───── Source passage ─────
Curmi & Partners

Leveraging Capital Markets for Refinancing

By Beppe Jaccarini

Refinancing is a vital financial strategy that allows companies to optimize their capital structure, restructure debt, reduce financing costs, and enhance financial flexibility. In the Maltese context, corporate bonds, notwithstanding the current challenging interest rate environment characterised by elevated interest rates compared to recent years, could still play a pivotal role in helping companies achieve their refinancing goals. This article sheds light on how corporate bonds, amidst the existing situation surrounding interest rates, can serve as an avenue for refinancing in Malta.

Refinancing involves the process of replacing or restructuring existing debt with new financing to achieve improved terms, lower costs, and enhanced financial stability. The primary goals of refinancing typically include:

  • Reducing Interest Rates: Refinancing can allow companies to obtain loans or debt instruments with lower interest rates, leading to significant interest cost savings over time.
───── Exercise data ─────
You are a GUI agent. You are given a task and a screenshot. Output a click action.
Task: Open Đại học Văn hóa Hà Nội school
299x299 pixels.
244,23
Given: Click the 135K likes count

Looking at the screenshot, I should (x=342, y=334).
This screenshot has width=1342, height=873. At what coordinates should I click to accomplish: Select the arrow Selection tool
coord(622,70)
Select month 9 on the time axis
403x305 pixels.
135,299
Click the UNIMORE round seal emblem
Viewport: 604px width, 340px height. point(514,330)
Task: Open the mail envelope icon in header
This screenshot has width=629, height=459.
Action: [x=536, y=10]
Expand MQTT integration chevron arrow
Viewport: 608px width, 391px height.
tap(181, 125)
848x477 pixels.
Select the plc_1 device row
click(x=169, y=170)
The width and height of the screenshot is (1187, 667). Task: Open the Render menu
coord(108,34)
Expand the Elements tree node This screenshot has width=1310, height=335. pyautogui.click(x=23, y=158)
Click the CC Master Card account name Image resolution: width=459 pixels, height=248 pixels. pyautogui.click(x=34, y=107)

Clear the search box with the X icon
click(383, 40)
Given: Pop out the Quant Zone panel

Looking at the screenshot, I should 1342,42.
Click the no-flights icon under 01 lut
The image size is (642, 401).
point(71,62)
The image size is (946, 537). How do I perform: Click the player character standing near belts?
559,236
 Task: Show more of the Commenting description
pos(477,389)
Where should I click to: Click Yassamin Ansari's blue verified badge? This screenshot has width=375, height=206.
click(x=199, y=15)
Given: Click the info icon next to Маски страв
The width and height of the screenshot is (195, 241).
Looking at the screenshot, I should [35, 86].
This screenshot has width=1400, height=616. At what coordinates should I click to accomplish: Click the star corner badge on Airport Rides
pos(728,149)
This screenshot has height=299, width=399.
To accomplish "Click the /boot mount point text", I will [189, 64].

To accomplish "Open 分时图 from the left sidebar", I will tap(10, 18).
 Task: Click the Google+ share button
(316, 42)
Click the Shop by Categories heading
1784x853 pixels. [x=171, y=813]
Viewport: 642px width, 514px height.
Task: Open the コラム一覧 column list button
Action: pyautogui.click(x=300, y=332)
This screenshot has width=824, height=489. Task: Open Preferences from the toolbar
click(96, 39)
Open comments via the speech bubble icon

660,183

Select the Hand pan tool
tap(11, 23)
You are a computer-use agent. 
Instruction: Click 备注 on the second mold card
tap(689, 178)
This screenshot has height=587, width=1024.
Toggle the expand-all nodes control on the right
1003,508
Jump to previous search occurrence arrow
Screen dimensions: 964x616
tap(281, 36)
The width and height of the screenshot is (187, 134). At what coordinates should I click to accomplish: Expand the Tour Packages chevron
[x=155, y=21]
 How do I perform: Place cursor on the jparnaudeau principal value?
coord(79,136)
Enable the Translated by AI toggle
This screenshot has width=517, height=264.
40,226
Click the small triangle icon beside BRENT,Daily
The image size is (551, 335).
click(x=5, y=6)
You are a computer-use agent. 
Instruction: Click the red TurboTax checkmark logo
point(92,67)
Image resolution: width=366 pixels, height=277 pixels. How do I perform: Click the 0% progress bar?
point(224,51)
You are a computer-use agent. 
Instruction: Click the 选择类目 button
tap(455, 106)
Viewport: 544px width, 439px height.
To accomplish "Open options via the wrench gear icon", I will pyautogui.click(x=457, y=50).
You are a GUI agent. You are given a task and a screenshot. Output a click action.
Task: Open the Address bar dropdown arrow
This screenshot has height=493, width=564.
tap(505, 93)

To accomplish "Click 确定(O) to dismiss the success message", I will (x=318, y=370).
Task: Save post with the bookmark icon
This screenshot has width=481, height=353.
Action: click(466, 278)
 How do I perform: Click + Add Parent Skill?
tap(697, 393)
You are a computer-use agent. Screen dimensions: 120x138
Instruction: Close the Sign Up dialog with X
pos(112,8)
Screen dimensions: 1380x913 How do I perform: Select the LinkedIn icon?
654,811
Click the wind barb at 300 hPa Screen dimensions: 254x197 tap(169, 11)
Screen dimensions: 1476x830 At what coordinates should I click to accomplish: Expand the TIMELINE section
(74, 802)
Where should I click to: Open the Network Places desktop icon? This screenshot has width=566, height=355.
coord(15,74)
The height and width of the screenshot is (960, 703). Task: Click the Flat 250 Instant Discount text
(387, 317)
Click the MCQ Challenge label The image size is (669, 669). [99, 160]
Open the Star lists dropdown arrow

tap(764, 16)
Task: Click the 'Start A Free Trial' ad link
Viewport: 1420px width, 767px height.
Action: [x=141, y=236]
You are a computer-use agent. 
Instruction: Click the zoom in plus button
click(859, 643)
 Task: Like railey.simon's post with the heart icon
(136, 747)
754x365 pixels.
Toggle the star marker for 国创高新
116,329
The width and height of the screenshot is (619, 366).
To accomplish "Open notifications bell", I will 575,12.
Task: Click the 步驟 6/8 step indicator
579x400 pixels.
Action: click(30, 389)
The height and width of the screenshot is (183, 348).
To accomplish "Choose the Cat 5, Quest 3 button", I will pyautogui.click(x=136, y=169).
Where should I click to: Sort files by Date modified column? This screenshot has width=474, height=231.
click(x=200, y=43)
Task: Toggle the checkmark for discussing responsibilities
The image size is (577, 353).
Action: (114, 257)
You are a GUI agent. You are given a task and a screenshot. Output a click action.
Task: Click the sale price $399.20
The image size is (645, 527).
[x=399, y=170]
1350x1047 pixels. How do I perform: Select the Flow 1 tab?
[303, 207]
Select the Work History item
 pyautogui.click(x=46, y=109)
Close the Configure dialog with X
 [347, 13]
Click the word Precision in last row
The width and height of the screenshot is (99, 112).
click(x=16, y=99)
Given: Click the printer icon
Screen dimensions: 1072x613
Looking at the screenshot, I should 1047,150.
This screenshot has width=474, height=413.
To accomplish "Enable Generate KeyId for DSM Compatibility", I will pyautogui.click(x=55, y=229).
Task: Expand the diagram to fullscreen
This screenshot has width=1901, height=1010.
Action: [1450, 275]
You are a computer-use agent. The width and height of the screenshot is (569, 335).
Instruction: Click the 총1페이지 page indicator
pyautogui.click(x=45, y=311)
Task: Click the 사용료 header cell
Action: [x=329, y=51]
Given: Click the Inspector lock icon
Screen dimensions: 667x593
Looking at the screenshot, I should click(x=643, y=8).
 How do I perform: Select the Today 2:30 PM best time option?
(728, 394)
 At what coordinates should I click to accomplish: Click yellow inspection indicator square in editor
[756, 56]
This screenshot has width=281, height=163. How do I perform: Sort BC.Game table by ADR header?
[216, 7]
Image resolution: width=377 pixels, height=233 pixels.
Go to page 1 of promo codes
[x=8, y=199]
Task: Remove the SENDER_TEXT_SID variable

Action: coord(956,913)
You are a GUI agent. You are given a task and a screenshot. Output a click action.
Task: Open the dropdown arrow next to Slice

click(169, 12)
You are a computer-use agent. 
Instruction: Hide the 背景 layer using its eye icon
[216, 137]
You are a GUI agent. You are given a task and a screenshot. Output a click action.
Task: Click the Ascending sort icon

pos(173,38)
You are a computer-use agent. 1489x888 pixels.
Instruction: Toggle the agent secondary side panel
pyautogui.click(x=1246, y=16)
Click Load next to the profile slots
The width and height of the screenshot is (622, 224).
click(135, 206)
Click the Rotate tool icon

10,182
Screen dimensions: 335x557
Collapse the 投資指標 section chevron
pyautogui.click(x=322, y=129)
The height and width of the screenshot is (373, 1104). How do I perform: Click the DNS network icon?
─────
— Short task 1 —
Transcribe the refinancing article word for word, beginning at the words "Leveraging Capital Markets" and stopping after "refinancing in Malta.".
— Short task 2 —
Format the lines of the records as a JSON list of strings, one string per line and blank lines omitted. Begin at the line that has "Select the Work History item", and stop after the line that has "will pyautogui.click(x=55, y=229).".
The records are unrelated to the refinancing article.

— Reply 1 —
Leveraging Capital Markets for Refinancing

By Beppe Jaccarini

Refinancing is a vital financial strategy that allows companies to optimize their capital structure, restructure debt, reduce financing costs, and enhance financial flexibility. In the Maltese context, corporate bonds, notwithstanding the current challenging interest rate environment characterised by elevated interest rates compared to recent years, could still play a pivotal role in helping companies achieve their refinancing goals. This article sheds light on how corporate bonds, amidst the existing situation surrounding interest rates, can serve as an avenue for refinancing in Malta.

— Reply 2 —
[
  "Select the Work History item",
  " pyautogui.click(x=46, y=109)",
  "Close the Configure dialog with X",
  " [347, 13]",
  "Click the word Precision in last row",
  "The width and height of the screenshot is (99, 112).",
  "click(x=16, y=99)",
  "Given: Click the printer icon",
  "Screen dimensions: 1072x613",
  "Looking at the screenshot, I should 1047,150.",
  "This screenshot has width=474, height=413.",
  "To accomplish \"Enable Generate KeyId for DSM Compatibility\", I will pyautogui.click(x=55, y=229)."
]